▶ [YOUR TASKS]
(1) Answer these questions about the article on limiting charity fundraising communications:
(a) Which body made the recommendation in an interim report?
(b) Which organization must decide whether to accept the recommendation?
(c) What yearly donation is given as an example for a charity's patrons?
(2) Continue the opinion piece on the proposed cap on charity communications with donors, picking up after its final sentence.

▶ [DOCUMENT PASSAGE]
☆ ☆ ☆ ☆

FRSB proposal to limit comms shows we need a new theory of fundraising ethics
This time next year there could be an upper limit on the number of times a charity may communicate with one of its donors. That’s one of the recommendations made by the Fundraising Standards Board in its interim report into whether Olive Cooke was ‘overwhelmed’ by the volume of fundraising communications she received.
It will now be up to the Institute of Fundraising to decide first whether it accepts this ridiculous recommendation – and since the IoF’s standards committee will now have an ‘independent’ chair, it must be likely that it will – and second, if it does accept it, how it will it be implemented.
Will this limit apply to all donors or just those below or above a certain value? Will it apply equally to patrons of a charity giving, say, £10,000 a year and donors on £2 a month recruited via a loss-leading DRTV ad? Will it just apply to solicitations, or will it also apply to thank you calls and emails? Will the automatic STOP code that goes with an SMS donation be count towards the limit?
The limit of course must be set at a level that would stop those donors likely to feel overwhelmed actually being overwhelmed.

☆ ☆ ☆ ☆

▶ [COLLECTED DATA]
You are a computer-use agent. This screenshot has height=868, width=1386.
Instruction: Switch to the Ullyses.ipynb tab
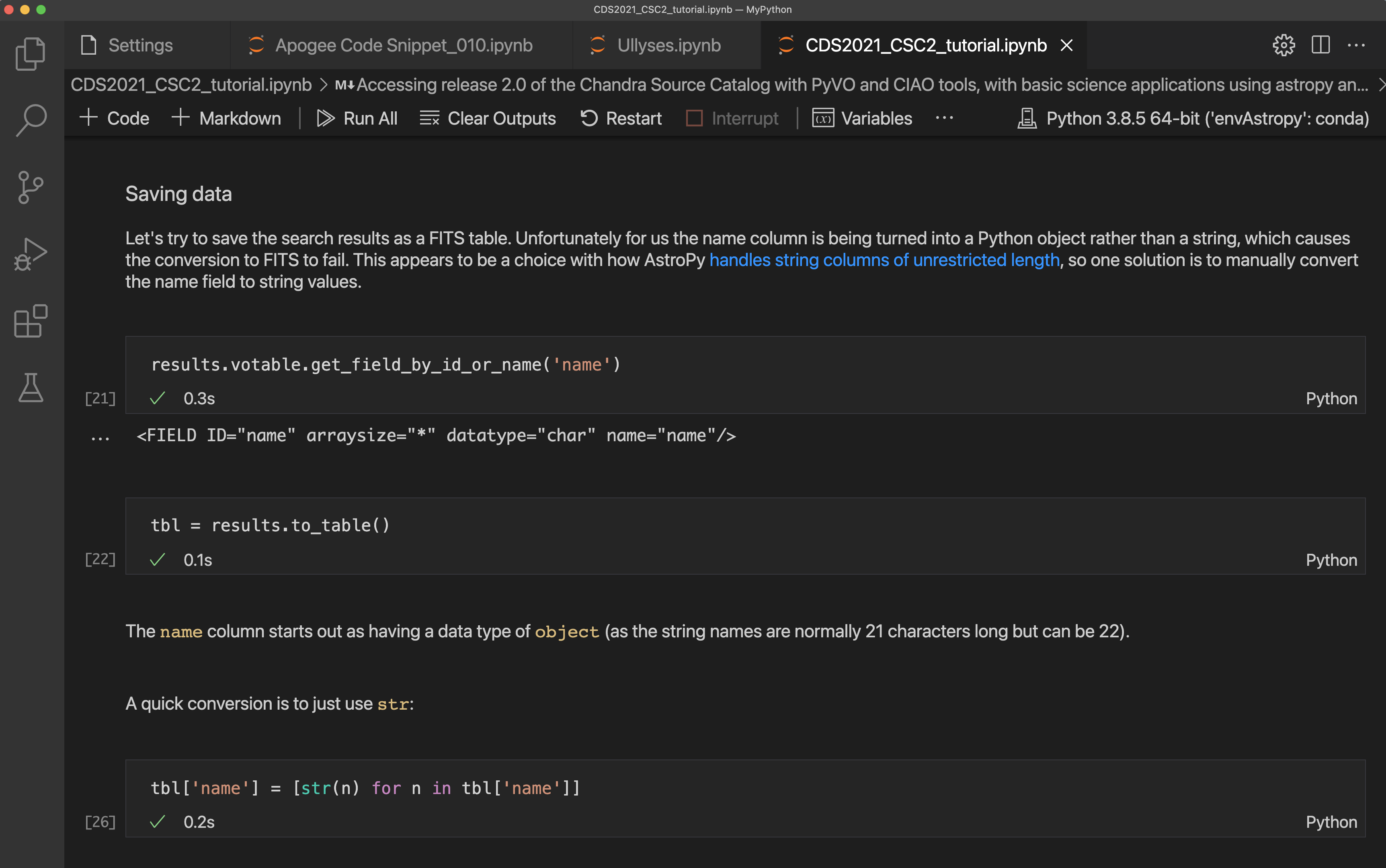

☆ ☆ ☆ ☆

▶ [RESPONSE LIST]
(1)
(a) The Fundraising Standards Board
(b) The Institute of Fundraising
(c) £10,000 a year

(2)
One major gifts expert recommends thanking major donors 10 times. Sounds a lot. But by the time they get an informal note, a telephone follow-up, a formal letter from the fundraiser, a formal letter from the chief executive, a call from the chair of the board, an invitation to a recognition event…
All that could easily take the charity over its prescribed limit for the year.
And will the limit apply to a calendar year or the 12 months immediately after first contact – database people, get working on this now!
No doubt the consultation process around the implementation of this recommendation will sort everything out and it will run completely smoothly and deliver a workable outcome that satisfies everybody.
Why we need a new theory of fundraising ethics
But my point in this blog is not to rant about this one recommendation. It’s to ask how it even got to be made in the first place.
This proposed solution – imposing a restriction on the number of times a charity can contact someone – is not proportionate to the scale of the problem. I wrote last week on the Critical Fundraising blog that using Olive Cooke and people such as her as a benchmark for reforming fundraising practice would lead to extreme measures because Mrs Cooke was not a typical donor.
But the FRSB proposals are blanket recommendations that cover all donors, not just those who are likely to feel ‘overwhelmed’.
At the heart of the issue here is that the fundraising profession is attempting to modify its applied ethical codes without having much of an idea of the normative ethics that lie behind them.
The Code of Fundraising Practice and the Fundraising Promise tell fundraisers what they must and must not do, but they don’t tell them why the must or must not do those things.
Is it to protect public trust? Is it to improve and maintain donor relationship? Is it to provide meaningful philanthropy for donors? Is it to do these things because doing so results in higher lifetime value (LTV) of supporters or because it’s the right thing to do in and of itself?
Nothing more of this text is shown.